Are Churches Setting the Tone for Reparations? How Movement Is Growing From Hyde Park to Texas

Kelly Powers and Sammy Gibbons, USA Today, June 19, 2022

St. James’ Episcopal Church in Hyde Park was built by slave owners.

Some of those slaves are buried behind the church.

“While we don’t know where most of those people who had been slaves were buried, we did know where at least one of them and his family were buried,” said Rev. Charles Kramer. “It was within 100 feet, maybe 50 feet, of the guy who owned them.”

Kramer, who retired as the rector of the church, is on the Episcopal Diocese of New York Reparations Commission, a role he stumbled into after learning about the graves.

A concept proving viscous in public policy, nearly stagnant at the federal level, is gaining momentum at the altar.

Major faith institutions are addressing reparations in the United States, often ahead of any states where they congregate.
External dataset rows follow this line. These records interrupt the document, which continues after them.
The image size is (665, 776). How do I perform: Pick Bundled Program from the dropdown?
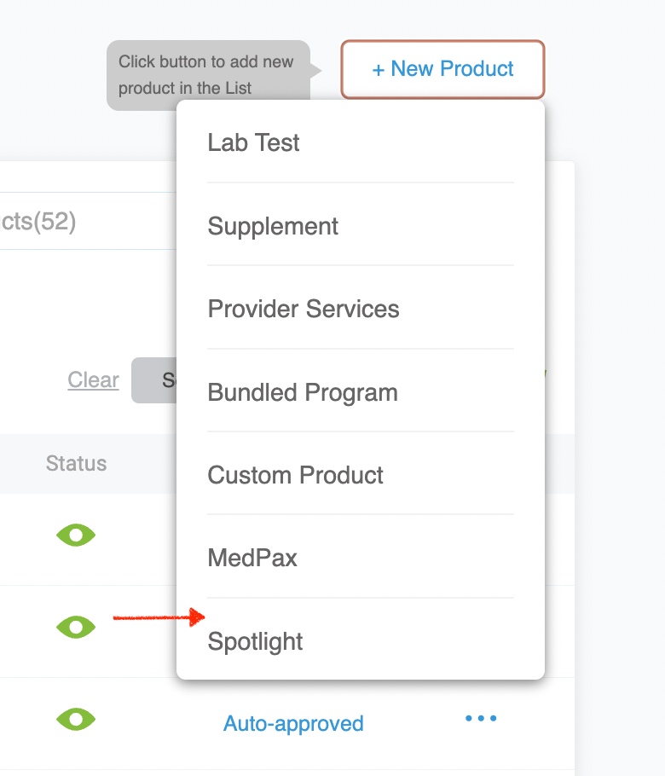click(x=303, y=392)
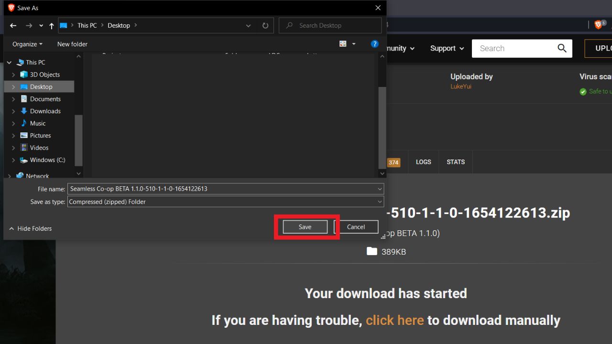Click the Brave Shields icon in browser toolbar
The width and height of the screenshot is (612, 344).
[x=598, y=25]
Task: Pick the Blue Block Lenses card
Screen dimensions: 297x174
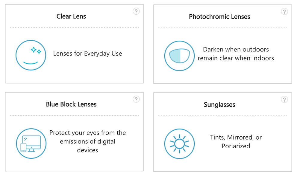Action: (x=74, y=132)
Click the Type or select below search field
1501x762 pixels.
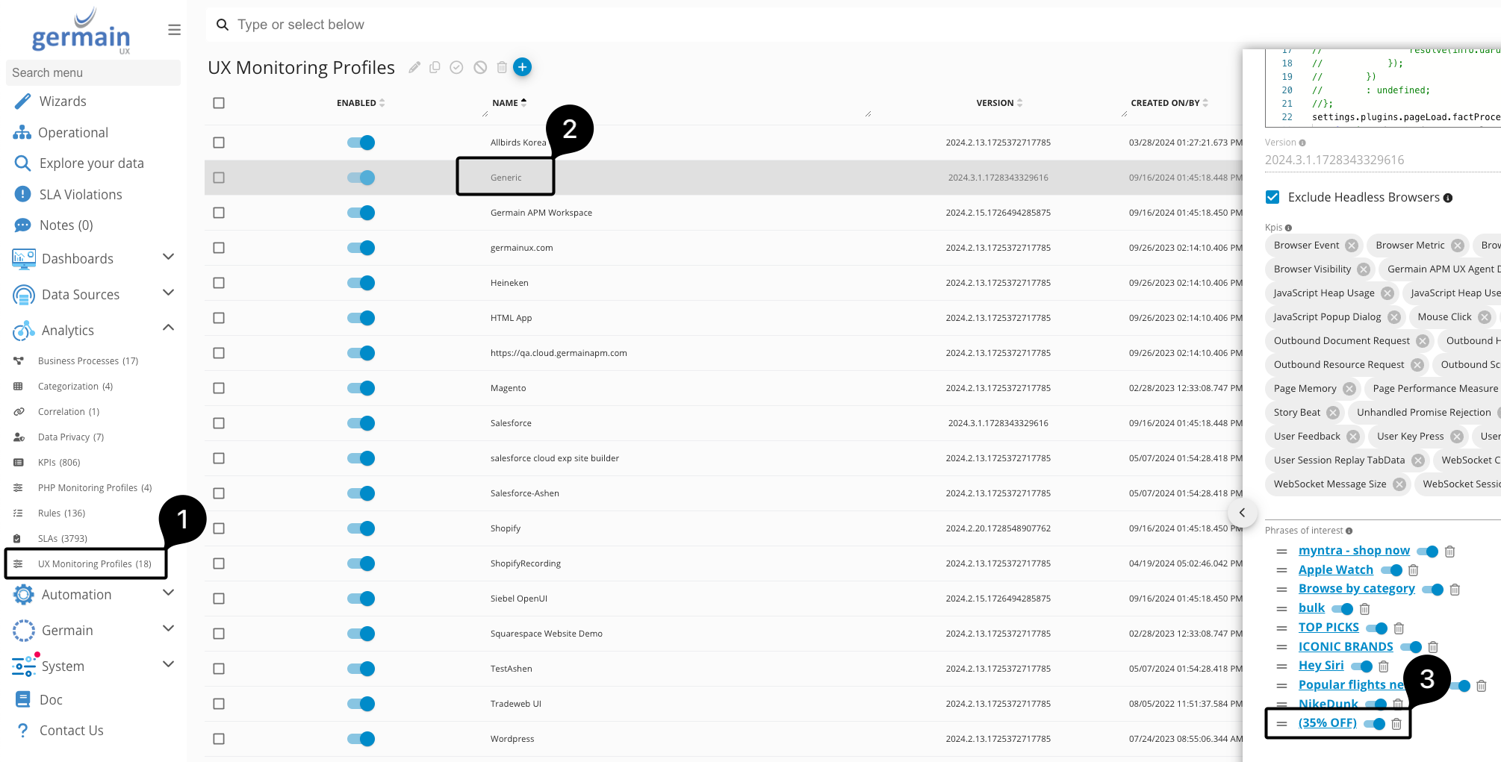[x=523, y=25]
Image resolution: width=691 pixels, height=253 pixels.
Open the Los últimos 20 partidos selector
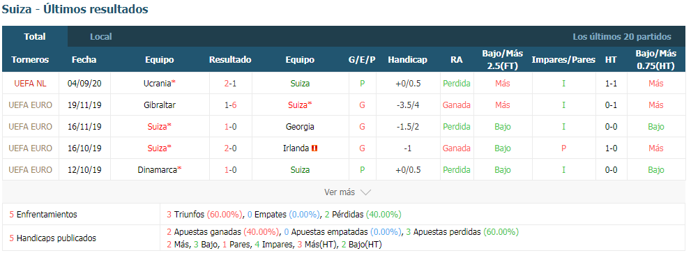(x=622, y=36)
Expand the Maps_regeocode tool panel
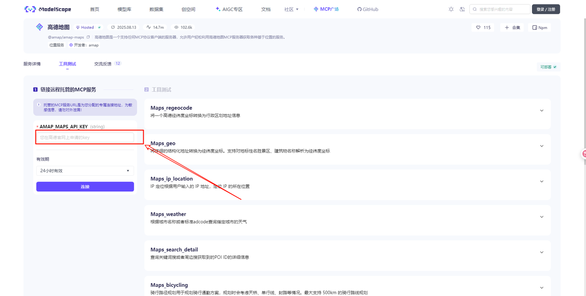The image size is (586, 296). click(x=542, y=111)
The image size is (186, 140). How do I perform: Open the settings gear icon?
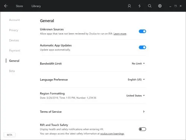pyautogui.click(x=160, y=6)
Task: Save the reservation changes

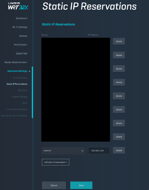Action: [x=81, y=185]
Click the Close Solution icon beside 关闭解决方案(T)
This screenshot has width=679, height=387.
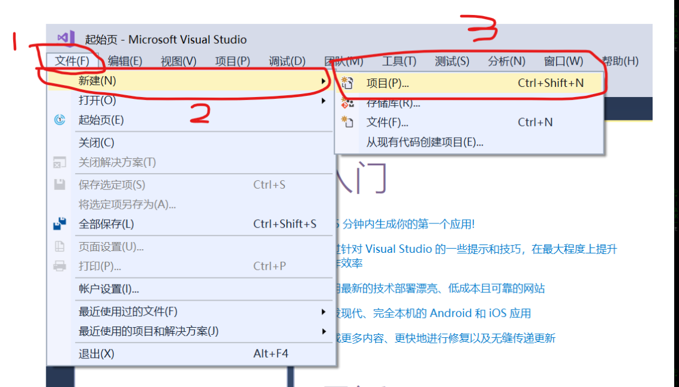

The efforts serve as direct attempts at reconciliation for their own involvement in another institution that dawned centuries ago: slavery.

New Jersey’s Princeton Theological Seminary vowed more than $27 million. Virginia Theological Seminary, $1.7 million. Catholic Georgetown University, $400,000 a year. Episcopal dioceses of New York, Long Island, Texas and Maryland had all launched reparations programs by 2020, while others remain in the works. Texas committed $13 million, Maryland and New York each about $1 million. The list continues.

“Are they setting the tone?” posed Rayshawn Ray, a senior fellow at the Brookings Institution. “In short, I think the answer is yes.”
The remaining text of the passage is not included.